-- WHAT YOU WILL DO --
After locating the line that holds "Where should I", repeat it and each following line exactly until the material ends, skipping pictures.

-- PROVIDED INFORMATION --
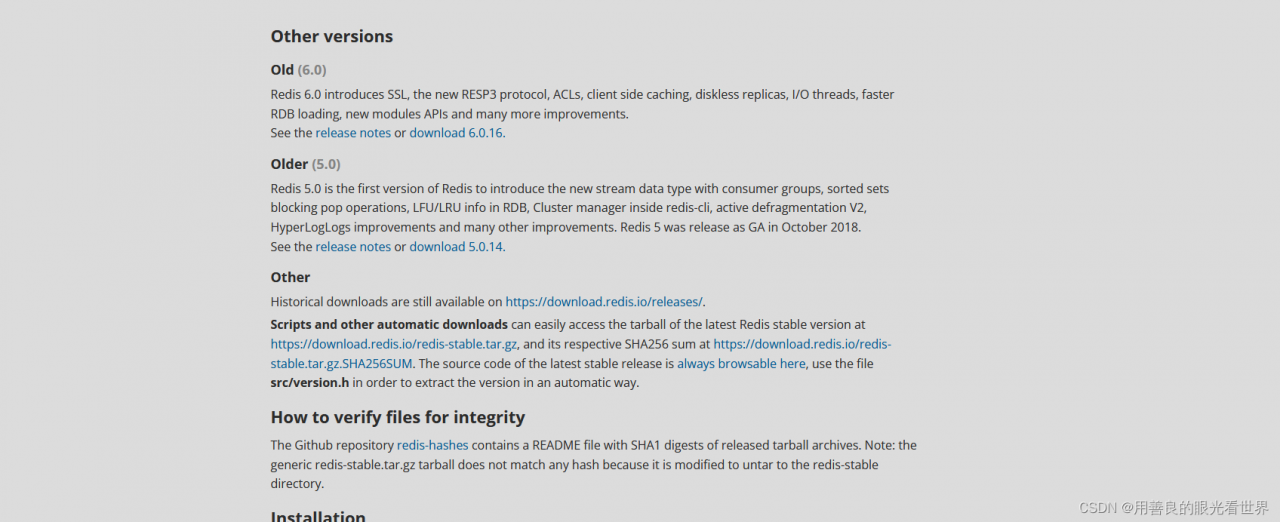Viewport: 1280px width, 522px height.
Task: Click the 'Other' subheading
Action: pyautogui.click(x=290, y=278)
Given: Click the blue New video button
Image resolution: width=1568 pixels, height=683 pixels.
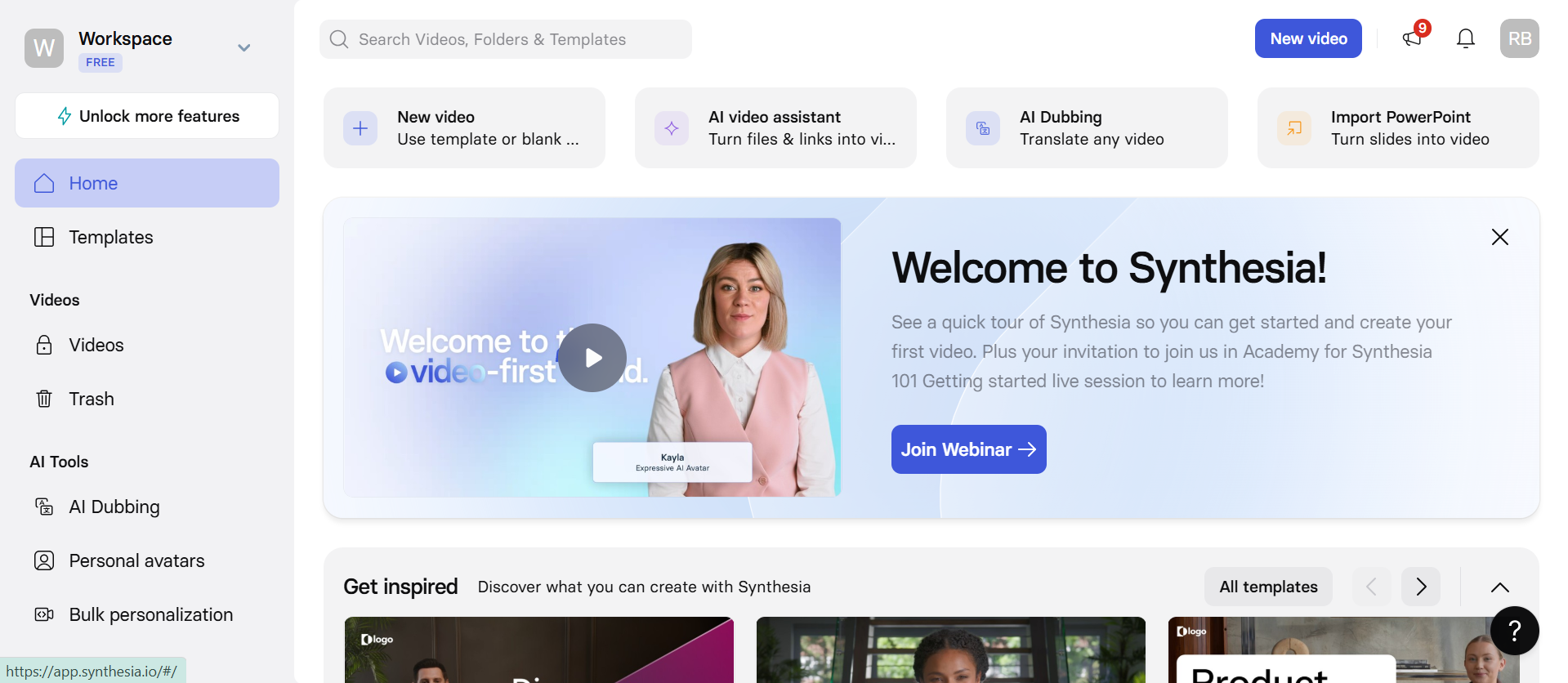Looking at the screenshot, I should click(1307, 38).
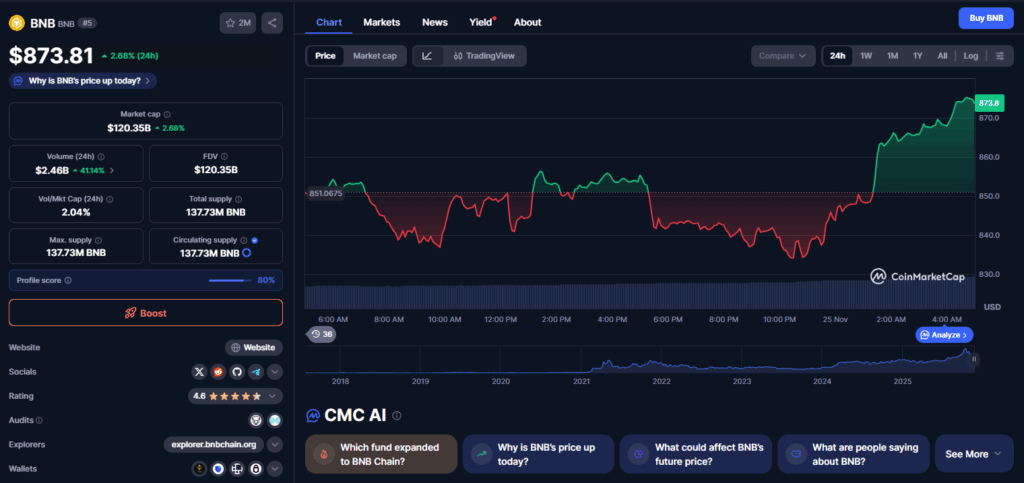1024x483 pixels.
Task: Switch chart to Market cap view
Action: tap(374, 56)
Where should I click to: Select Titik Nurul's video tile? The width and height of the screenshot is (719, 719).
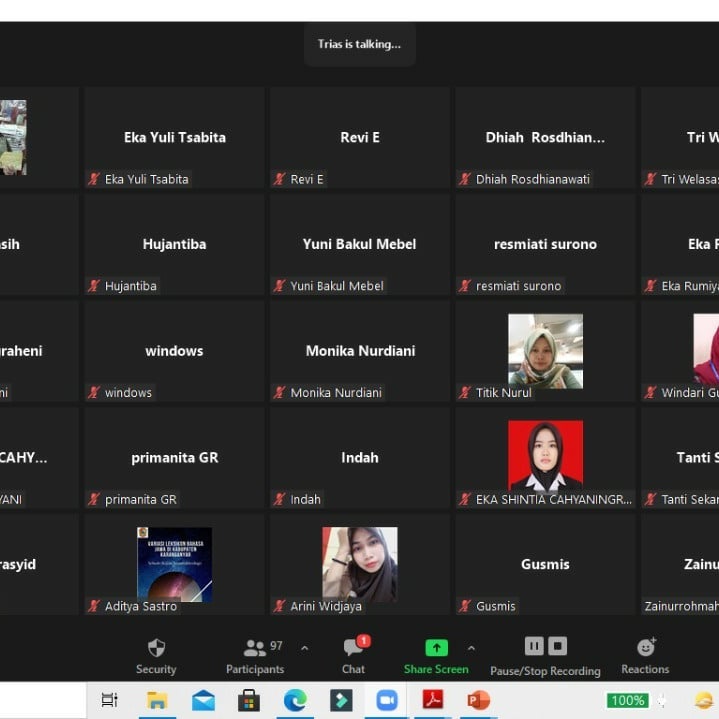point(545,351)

-- EXPECTED ANSWER --
Where should I click to: Select Titik Nurul's video tile? The width and height of the screenshot is (719, 719).
point(545,351)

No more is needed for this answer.